| HN Mirror

Y	Hacker News new \| ask \| show \| jobs


	by alexjplant 9 days ago
	I've spent the past week trying to scheme a way to get affordable local inference of something useful (Qwen3.6-36B-A3B) for ~$500 and have come to the conclusion that it simply isn't viable. A pair of power-restricted P100s in a workstation gets close but the workstations themselves are expensive and rare as hen's teeth (not to mention loud and large). I think early '27 will be when things open up as the hardware market unclenches and further strides are made in small capable models.

1 comments

mappu 9 days ago

I'm running Qwen3.6-35B-A3B on a very ordinary desktop PC (32GB DDR5, 8GB Radeon 6600XT) and getting a useful 15-20 tok/sec out of it. The MoE architecture and auto offloading from system to VRAM is just fantastic. Unsloth Q4_K_XL.

SUPPLIED DATA:
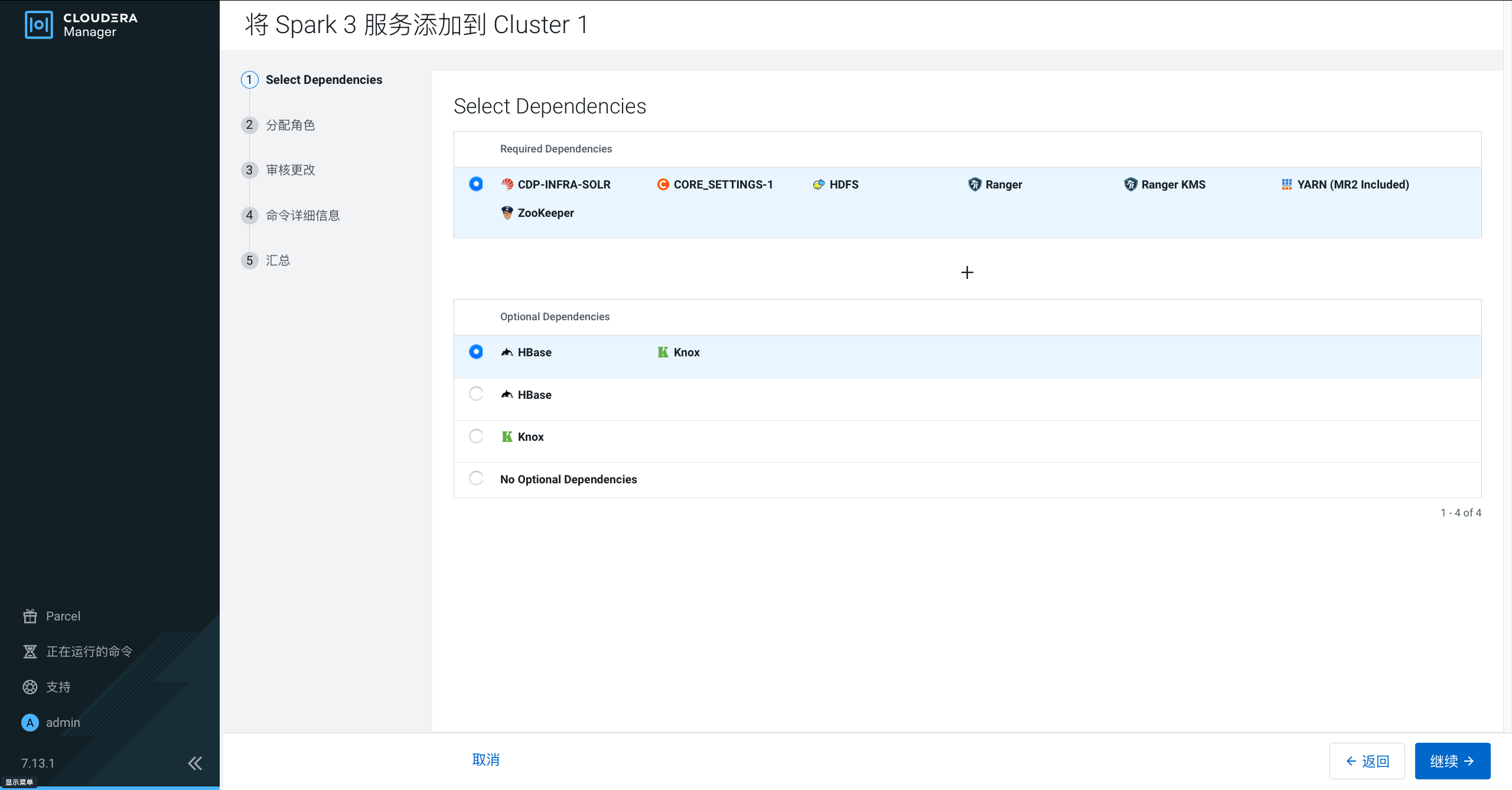Click the YARN (MR2 Included) icon

pos(1286,184)
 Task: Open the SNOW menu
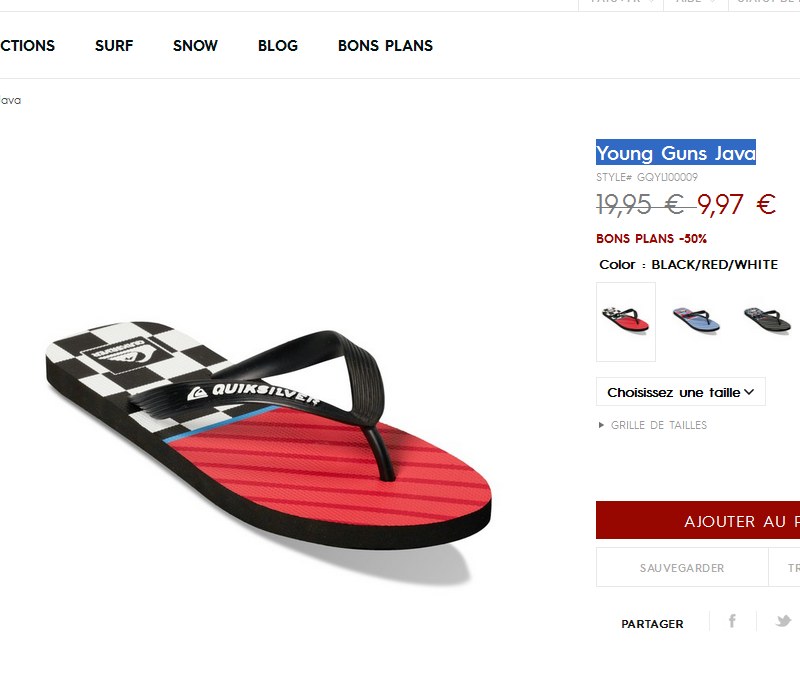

EXERCISE:
Could you reproduce, word for word, the part of the Hacker News thread on affordable local inference starting at "I'm running Qwen3.6-35B-A3B" and ending at "fantastic. Unsloth Q4_K_XL."?

THE OUTPUT:
I'm running Qwen3.6-35B-A3B on a very ordinary desktop PC (32GB DDR5, 8GB Radeon 6600XT) and getting a useful 15-20 tok/sec out of it. The MoE architecture and auto offloading from system to VRAM is just fantastic. Unsloth Q4_K_XL.